Steve Tendon is the creator of TameFlow, an approach to organizational and team performance that synthesizes Theory of Constraints, Agile, and flow thinking. He is the host of the "Campfire Talks with Herbie" podcast, named after the character from Goldratt's "The Goal" who personifies the constraint.
TameFlow
TameFlow combines eliyahu-goldratt's TOC (particularly constraint identification and the Five Focusing Steps), Agile practices, and Csikszentmihalyi's flow state concept to address team and organizational performance. The approach addresses both the systemic level (where is the constraint in our delivery system?) and the cognitive level (are people in a state that enables high performance?). The integration of psychological flow into a TOC-informed framework distinguishes TameFlow from other TOC-Agile syntheses.
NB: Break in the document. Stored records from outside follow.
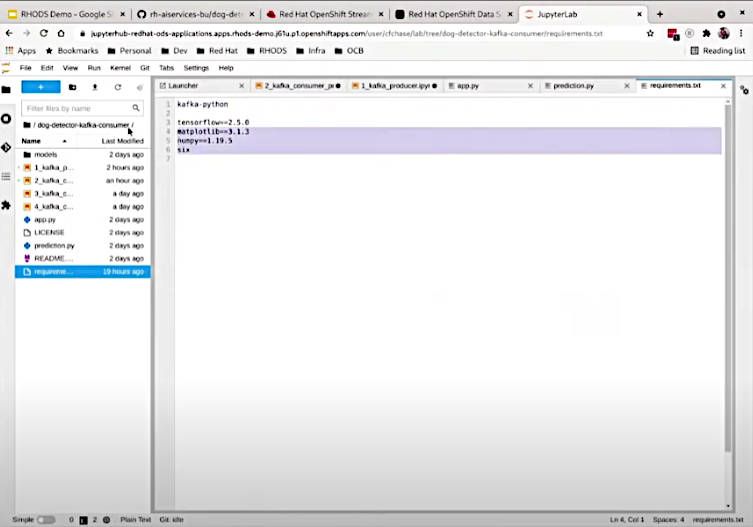The image size is (753, 527).
Task: Click the Spaces: 4 indentation status button
Action: pyautogui.click(x=668, y=520)
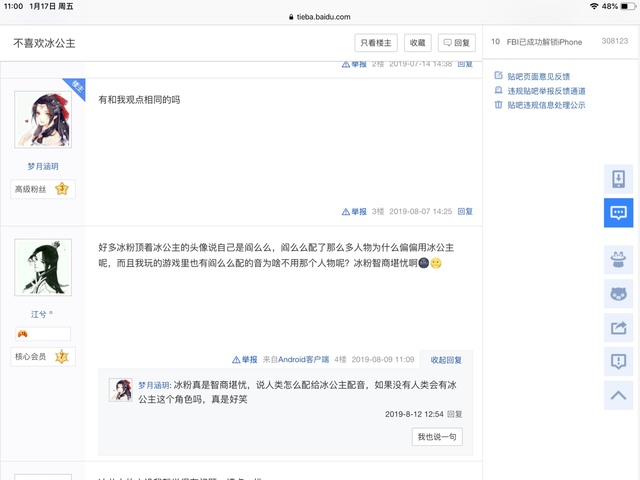Screen dimensions: 640x480
Task: Click the 我也说一句 button
Action: 437,437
Tendon's book "Hyper-Productive Knowledge Work Performance: The TameFlow Approach and Its Application to Scrum Project Management" (2015) documents the framework. The name "Campfire Talks with Herbie" — his podcast — is a direct Goldratt reference: Herbie is the slowest boy in a hiking group in "The Goal," used to illustrate how the slowest element defines system throughput.
Connection to Ching
Tendon hosted Ching on "Campfire Talks with Herbie" — the tameflow-campfire-talk episode 26, recorded in September 2020. The conversation situated Ching's work within the broader TOC-for-software community and explored the connections between Ching's narrative approach to TOC and Tendon's TameFlow synthesis.
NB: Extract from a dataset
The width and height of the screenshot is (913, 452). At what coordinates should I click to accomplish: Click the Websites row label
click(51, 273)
Both Tendon and Ching occupy similar positions in the TOC ecosystem: practitioners who have adapted Goldratt's manufacturing-context framework for software and knowledge work, and who use accessible formats (podcasts, business novels, consulting frameworks) to reach software practitioners. Their overlap in community and approach makes Tendon a natural interlocutor for Ching's work.
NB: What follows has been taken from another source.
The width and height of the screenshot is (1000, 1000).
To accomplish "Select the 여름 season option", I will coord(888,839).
Position in the transmission chain
Tendon represents one of several parallel paths from Goldratt's TOC to software practice. The goldratt-to-software-transmission-chain traces these routes: Ching's narrative path, gene-kim's DevOps path, david-anderson's Kanban path, and Tendon's TameFlow path all derive from the same upstream source. Each emphasizes different aspects of the Goldratt inheritance and addresses different aspects of the software development challenge.